== Entries provided

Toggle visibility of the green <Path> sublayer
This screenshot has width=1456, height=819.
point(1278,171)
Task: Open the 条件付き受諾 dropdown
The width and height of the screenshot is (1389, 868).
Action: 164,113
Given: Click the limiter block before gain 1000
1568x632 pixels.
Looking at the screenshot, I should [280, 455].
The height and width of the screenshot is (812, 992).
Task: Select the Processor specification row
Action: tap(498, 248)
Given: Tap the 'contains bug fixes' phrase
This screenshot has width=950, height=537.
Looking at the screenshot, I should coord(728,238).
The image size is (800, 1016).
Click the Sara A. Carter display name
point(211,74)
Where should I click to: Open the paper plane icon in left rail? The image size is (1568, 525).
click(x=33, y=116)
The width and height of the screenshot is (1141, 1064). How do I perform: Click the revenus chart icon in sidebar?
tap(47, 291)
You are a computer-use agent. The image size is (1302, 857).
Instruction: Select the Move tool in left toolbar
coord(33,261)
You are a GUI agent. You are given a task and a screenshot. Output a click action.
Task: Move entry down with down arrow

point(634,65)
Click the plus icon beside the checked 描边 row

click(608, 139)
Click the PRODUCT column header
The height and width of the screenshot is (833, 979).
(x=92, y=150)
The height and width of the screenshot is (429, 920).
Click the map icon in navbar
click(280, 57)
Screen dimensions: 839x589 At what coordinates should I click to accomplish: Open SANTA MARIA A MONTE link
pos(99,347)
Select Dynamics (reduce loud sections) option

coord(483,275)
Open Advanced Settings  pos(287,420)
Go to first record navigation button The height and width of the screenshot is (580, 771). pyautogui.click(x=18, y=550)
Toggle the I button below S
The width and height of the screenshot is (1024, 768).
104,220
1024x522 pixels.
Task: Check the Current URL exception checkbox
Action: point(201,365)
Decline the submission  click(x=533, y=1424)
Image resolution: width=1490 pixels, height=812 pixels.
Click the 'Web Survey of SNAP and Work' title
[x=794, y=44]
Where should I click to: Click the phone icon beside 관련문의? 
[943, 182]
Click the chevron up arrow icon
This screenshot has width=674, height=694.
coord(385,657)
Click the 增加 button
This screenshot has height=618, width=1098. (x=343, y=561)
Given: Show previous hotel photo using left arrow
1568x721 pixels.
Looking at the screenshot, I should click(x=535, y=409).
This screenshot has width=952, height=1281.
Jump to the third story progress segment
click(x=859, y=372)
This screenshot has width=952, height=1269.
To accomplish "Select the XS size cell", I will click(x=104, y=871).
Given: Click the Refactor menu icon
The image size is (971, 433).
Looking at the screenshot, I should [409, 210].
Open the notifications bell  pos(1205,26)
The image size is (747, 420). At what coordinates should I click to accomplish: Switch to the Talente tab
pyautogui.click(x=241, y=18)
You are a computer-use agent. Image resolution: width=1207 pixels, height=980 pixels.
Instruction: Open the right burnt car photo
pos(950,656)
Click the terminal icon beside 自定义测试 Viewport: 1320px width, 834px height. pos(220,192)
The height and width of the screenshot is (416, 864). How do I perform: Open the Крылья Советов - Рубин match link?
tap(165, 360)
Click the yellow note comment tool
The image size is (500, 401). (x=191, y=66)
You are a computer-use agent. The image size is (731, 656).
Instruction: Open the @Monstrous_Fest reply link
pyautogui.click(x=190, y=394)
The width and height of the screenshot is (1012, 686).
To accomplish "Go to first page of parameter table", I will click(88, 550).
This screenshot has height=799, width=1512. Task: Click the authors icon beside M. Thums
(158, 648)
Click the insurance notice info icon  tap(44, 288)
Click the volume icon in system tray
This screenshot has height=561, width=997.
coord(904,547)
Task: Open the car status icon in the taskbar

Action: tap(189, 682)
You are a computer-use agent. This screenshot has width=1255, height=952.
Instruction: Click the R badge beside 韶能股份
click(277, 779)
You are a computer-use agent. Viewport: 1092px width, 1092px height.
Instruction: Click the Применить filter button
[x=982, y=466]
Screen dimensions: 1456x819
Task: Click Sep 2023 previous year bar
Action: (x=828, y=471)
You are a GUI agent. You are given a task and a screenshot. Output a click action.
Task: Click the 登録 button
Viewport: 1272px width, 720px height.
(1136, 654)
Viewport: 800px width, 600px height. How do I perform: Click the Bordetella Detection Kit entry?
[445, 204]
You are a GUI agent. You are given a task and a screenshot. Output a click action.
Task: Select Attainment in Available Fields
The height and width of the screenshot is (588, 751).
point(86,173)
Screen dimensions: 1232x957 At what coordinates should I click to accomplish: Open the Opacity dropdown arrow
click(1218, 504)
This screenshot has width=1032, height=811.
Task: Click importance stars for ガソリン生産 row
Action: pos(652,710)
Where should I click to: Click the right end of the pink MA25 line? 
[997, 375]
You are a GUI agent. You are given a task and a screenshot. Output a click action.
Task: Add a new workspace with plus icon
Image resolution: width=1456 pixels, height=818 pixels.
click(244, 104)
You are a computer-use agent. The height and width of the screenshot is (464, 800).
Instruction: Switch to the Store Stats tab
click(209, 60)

====

Set exercise: Copy out the lines of the material from the one containing "The height and width of the screenshot is (416, 864)." to the one containing "pyautogui.click(x=190, y=394)", both included, with no changes.

Response to the task:
The height and width of the screenshot is (416, 864). How do I perform: Open the Крылья Советов - Рубин match link?
tap(165, 360)
Click the yellow note comment tool
The image size is (500, 401). (x=191, y=66)
You are a computer-use agent. The image size is (731, 656).
Instruction: Open the @Monstrous_Fest reply link
pyautogui.click(x=190, y=394)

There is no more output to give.